## WHAT TO WORK ON
**a.** Using the text on plant structures and growth below, say whether each statement agrees with it, answering yes or no and quoting the words that decide it: (i) Apical meristems increase the girth of woody plants. (ii) The cell types named in the text are found only in plants. (iii) Plant cells form vessels through which water and sap move.
**b.** Continue the text on plant structures and growth below from its last line.

Plant structures and growth, in many ways, parallel the structures and growth of animals. Plants have anatomical structures and specific anatomical functions. These structures are comprised of different types of cells, found only in plants: sclerenchyma, collenchyma, parenchyma, xylem, and phloem cells. They form the woody structures that hold plants upright while allowing them to be flexible. They also form the pipe-like vessels that allow water and sap to flow through plants. Plant growth patterns depend on specific structures called meristems. Apical meristems provide for growth in the height of the shoot system and growing depth of roots. Lateral meristems affect the growth of woody plants by increased growth in girth.
At A Glance
- The basic cells of a plant include sclerenchyma, collenchyma, parenchyma, phloem, and xylem cells.

## GIVEN RECORDS
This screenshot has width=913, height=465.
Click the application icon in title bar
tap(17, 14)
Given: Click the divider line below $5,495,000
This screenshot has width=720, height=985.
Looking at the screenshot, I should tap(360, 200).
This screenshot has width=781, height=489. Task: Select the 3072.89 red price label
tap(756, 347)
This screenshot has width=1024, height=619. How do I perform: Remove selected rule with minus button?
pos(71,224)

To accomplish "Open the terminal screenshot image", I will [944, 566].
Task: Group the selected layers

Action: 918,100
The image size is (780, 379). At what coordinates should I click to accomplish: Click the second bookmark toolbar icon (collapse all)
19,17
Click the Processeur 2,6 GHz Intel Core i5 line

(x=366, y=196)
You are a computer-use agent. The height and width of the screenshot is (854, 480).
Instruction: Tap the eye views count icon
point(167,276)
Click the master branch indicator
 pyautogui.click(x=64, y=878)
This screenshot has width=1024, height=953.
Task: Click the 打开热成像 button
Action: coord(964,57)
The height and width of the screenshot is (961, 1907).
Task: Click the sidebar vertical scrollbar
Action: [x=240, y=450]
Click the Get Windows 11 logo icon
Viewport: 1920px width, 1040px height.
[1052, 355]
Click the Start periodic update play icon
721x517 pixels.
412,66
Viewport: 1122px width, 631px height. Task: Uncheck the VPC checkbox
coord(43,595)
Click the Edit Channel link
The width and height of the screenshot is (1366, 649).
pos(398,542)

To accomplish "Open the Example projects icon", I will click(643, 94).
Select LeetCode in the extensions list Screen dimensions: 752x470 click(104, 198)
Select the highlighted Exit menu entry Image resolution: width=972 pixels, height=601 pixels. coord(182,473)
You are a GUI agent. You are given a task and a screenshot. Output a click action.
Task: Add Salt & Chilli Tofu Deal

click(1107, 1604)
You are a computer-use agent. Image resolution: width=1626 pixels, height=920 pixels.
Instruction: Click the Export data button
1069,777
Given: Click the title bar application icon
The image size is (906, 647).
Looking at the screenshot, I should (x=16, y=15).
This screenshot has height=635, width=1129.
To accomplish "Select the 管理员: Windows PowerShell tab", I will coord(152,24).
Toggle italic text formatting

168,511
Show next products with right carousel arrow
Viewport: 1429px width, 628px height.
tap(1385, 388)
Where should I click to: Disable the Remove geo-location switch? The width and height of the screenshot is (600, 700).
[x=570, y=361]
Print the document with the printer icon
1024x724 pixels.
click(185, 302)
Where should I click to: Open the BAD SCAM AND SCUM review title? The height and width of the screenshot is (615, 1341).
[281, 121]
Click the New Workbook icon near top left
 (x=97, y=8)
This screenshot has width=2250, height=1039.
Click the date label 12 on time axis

## ANSWERS
**a.**
(i) No: "Apical meristems provide for growth in the height of the shoot system and growing depth of roots. Lateral meristems affect the growth of woody plants by increased growth in girth."
(ii) Yes: "These structures are comprised of different types of cells, found only in plants"
(iii) Yes: "They also form the pipe-like vessels that allow water and sap to flow through plants."

**b.**
Roots absorb water and minerals from the soil to provide nutrients to plants.
Stems are vascular support systems divided into sections that support branches and reproductive structures.
- Xylem is a woody, vein-like tissue that carries water from roots to leaves. Phloem is the transport vessel for plant sap.
- Leaves prevent water loss through stomata and cuticle and are the location where most photosynthesis takes place.
- Primary and secondary growth are the result of meristems—structures with duplicating cells that encourage vertical or lateral growth.